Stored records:

"""

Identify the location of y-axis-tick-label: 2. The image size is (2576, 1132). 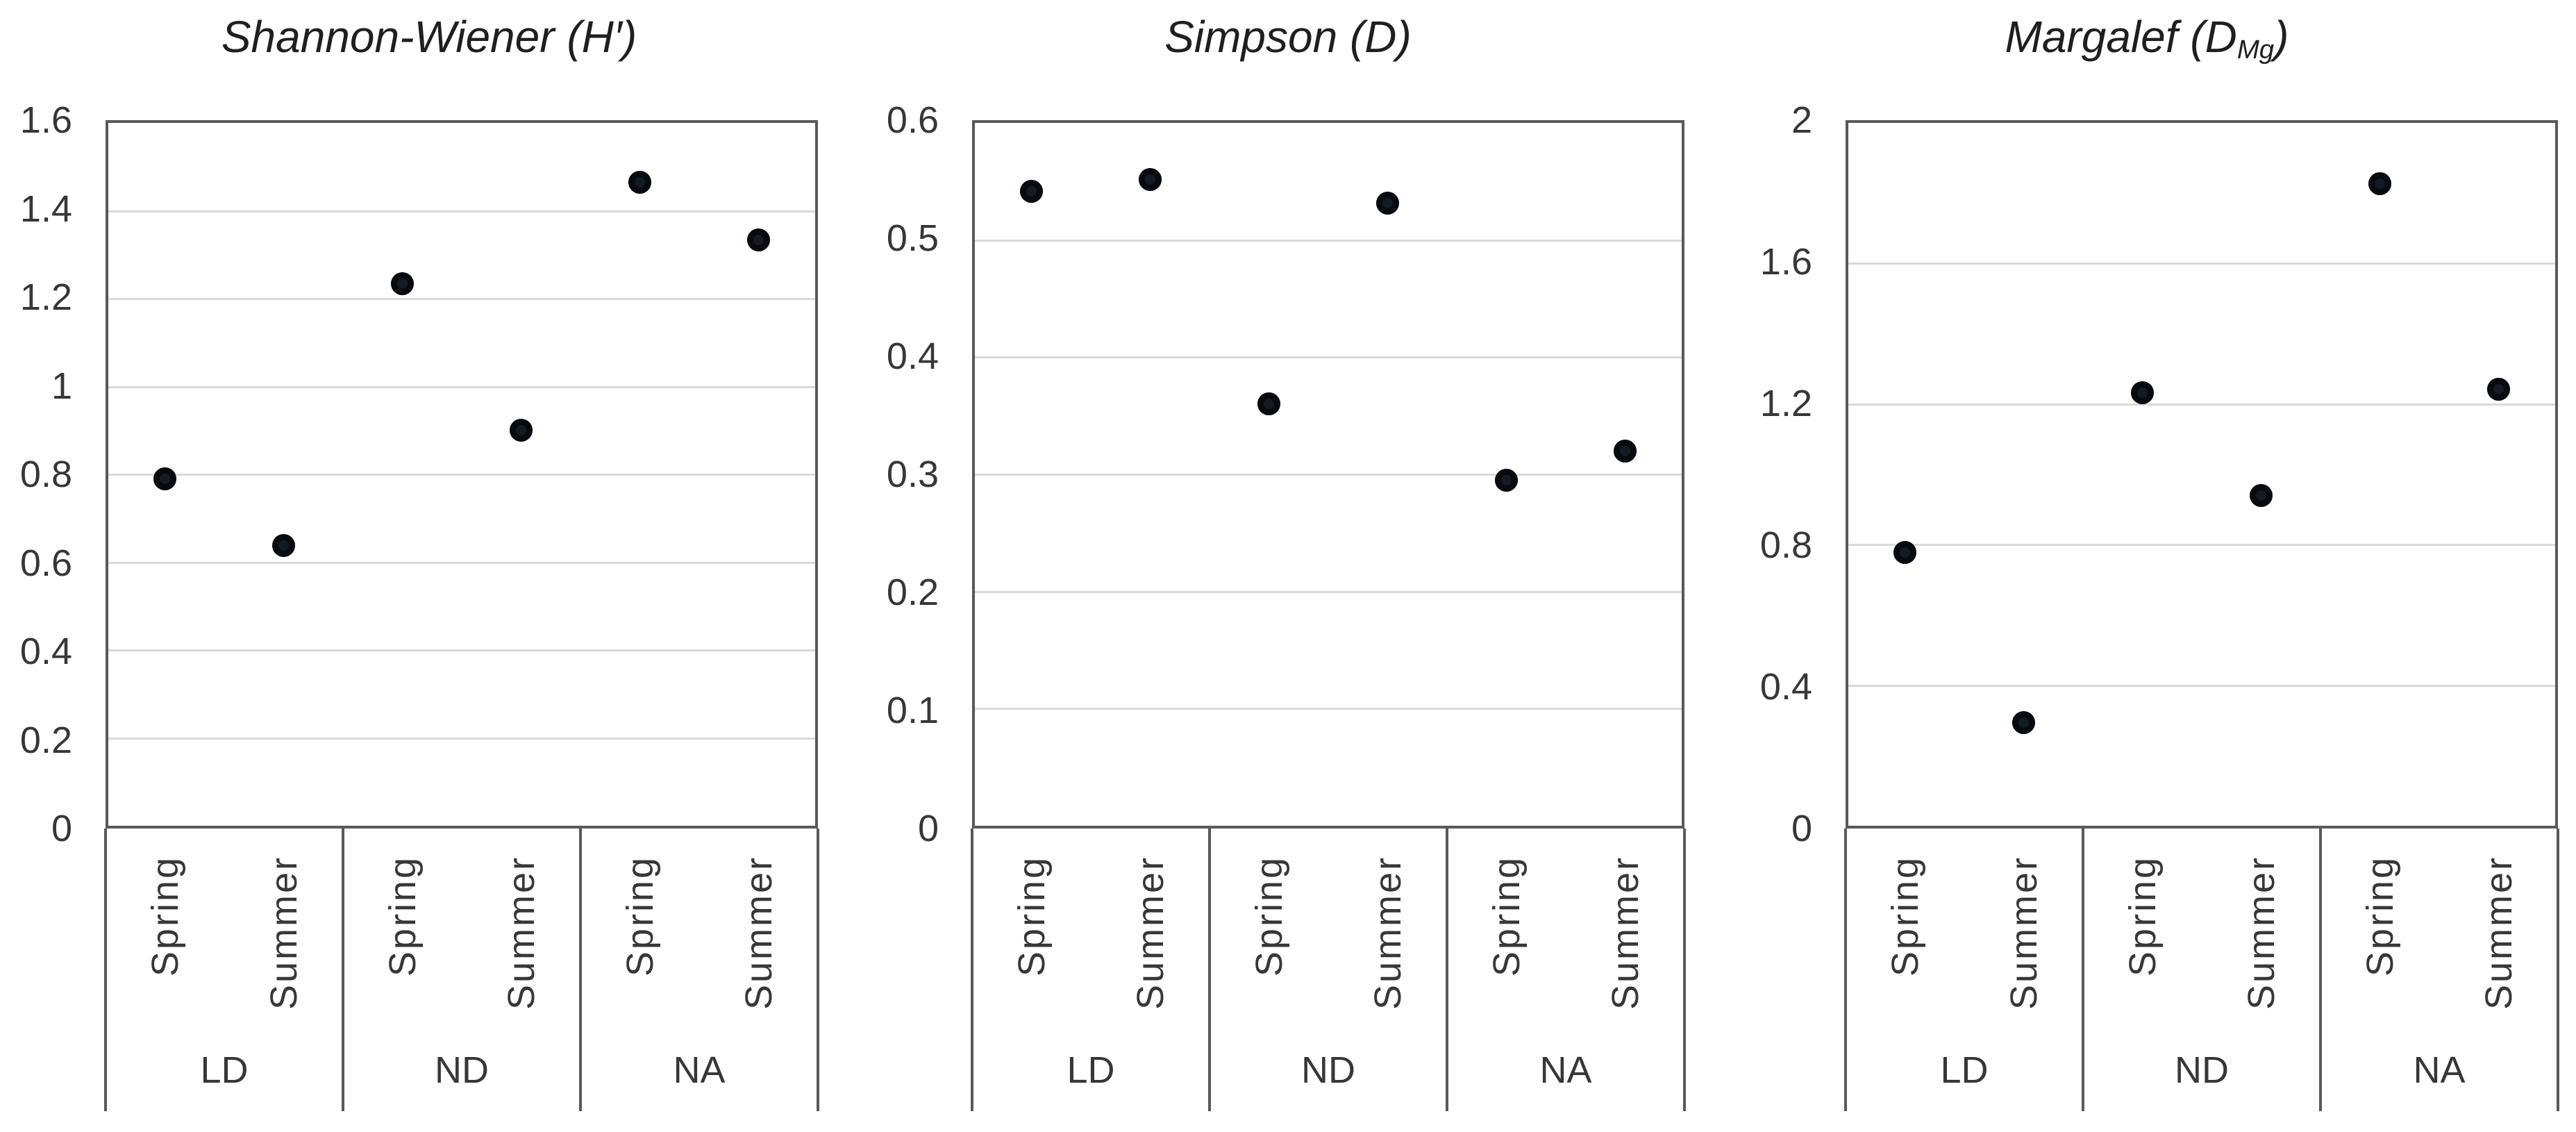
(1801, 120).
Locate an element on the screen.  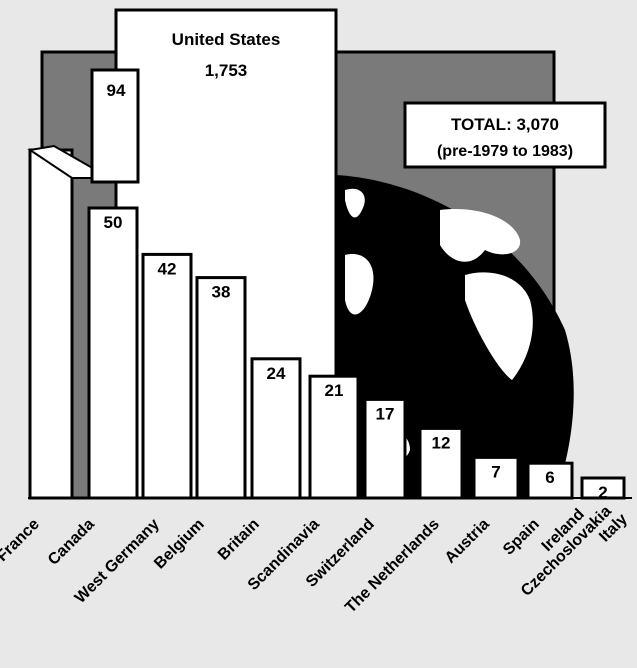
bar-value-5: 24 is located at coordinates (276, 374).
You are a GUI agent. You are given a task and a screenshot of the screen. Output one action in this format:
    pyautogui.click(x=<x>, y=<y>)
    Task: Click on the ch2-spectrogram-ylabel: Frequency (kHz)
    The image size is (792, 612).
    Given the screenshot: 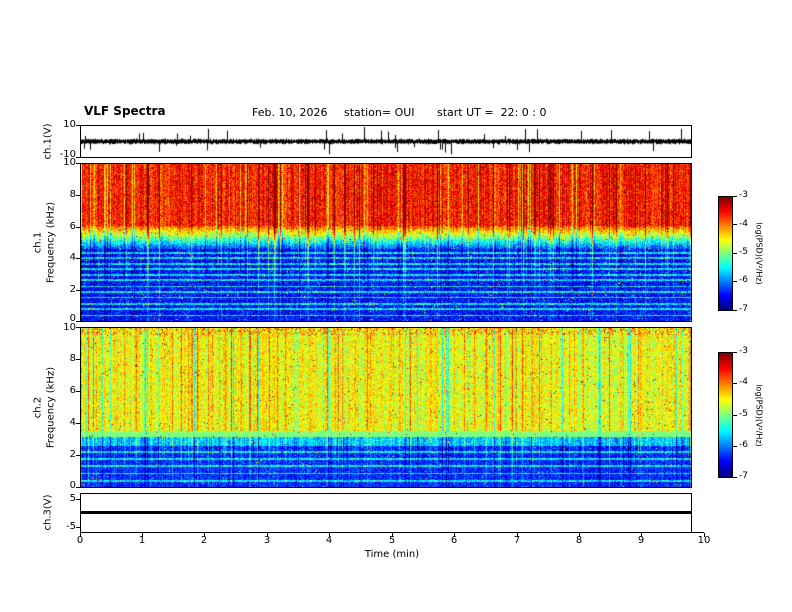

"""

WHAT THE EXERCISE ASKS - Recast the material as a JSON list of strings, one per line with blank lines dropped, starting at the line that contains "You are a GUI" and running through the end of the material. Leave the pictures out of your answer.

PROBLEM SOLUTION -
[
  "You are a GUI agent. You are given a task and a screenshot of the screen. Output one action in this format:",
  "    pyautogui.click(x=<x>, y=<y>)",
  "    Task: Click on the ch2-spectrogram-ylabel: Frequency (kHz)",
  "    The image size is (792, 612).",
  "    Given the screenshot: "
]